Making a movie consists of:

1. In Linux, select a runfile and load into the analysis program.

2. In Linux, use the rawwfplt program to create the individual frames of the movie.

3. In Linux, generate an audio file from one of the WFs in the runfile.

4. Transfer the video and audio files to the Windows platform.

5. In Windows, examine the wave file (audio) using the Soundforge program.

6. In Windows, use the Platypus Animator program to create the movie.

OTHER movie handling notes....



A movie can be made that displays waveform and trace data in real time. In addition one of the wavefroms can be converted to an audio file and attached to the movie. In this way, audio is synchronized to the video display. A movie consists of a sequence of frames displayed at a particular interval and occupying a certain size of the display. All of these parameters can be manipulated and all must be specified to generate a movie. The rawwfplt program (script) discussed below is setup to make a movie using a default set of frame parameters that seem to work well for our data. Start with these.

We generate an AVI format movie from compressed bitmap frames (GIF). This movie can be played using any standard windows media player providing the CODEC has been installed in Windows. The standard Microsoft Video 1 codec seems to provide as good a compression as we can expect for this sort of data, so as long as the playback system has that codec, you may not need to install anything else. An update for this codec is available from Microsoft, which gives better results than the standard one when compression is cranked up a bit when making the AVI movie. Recommendation: do NOT rely on an “improved” codec since it may not be installed on a foreign computer used to make a presentation.
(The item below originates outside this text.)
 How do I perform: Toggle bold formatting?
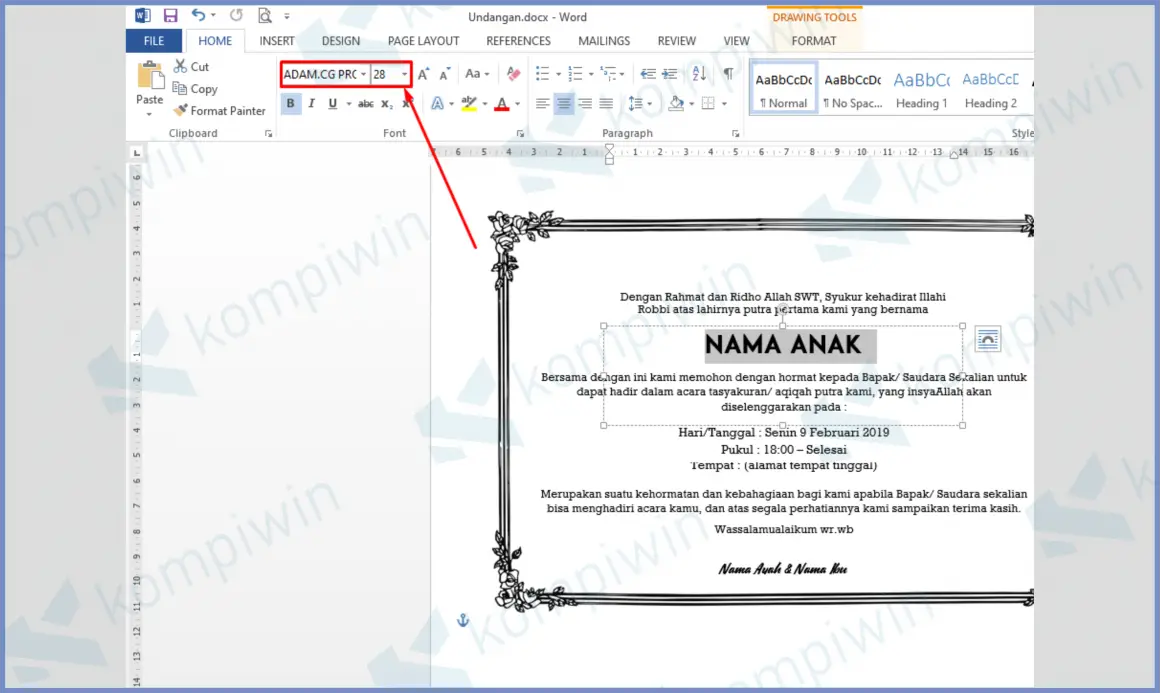(x=290, y=103)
1. In Linux, select a runfile and load into the analysis program.

- We recommend using the copyrun command to generate a new runfile from which the movie is created.

- Select the waveforms for display and their order (SWL), the run length (SRS, SRE), scale units and display (SDU, SDS) as appropriate for the movie. The goal idea is to setup the raw waveform display on the screen as you want it to appear in the movie.

- We recommend deleting sections of the runfile that will not be displayed. Set the analysis range to the part that will be in the movie and trim (delete) the sections before and after using MT. By trimming a run and saving it as a new runfile, you could avoid using the copyrun command. The goal is to create a file in which the movie will span the entire run and allow synchronizing the audio to the video more easily.

- The colours of the waveforms can be changed (SDWP), a list of numbers (1-8) is entered that corresponds to the WF#s NOT the WF list order. If fewer pen numbers are entered, the list repeats (starts over) until a pen is assigned to each wavefrom.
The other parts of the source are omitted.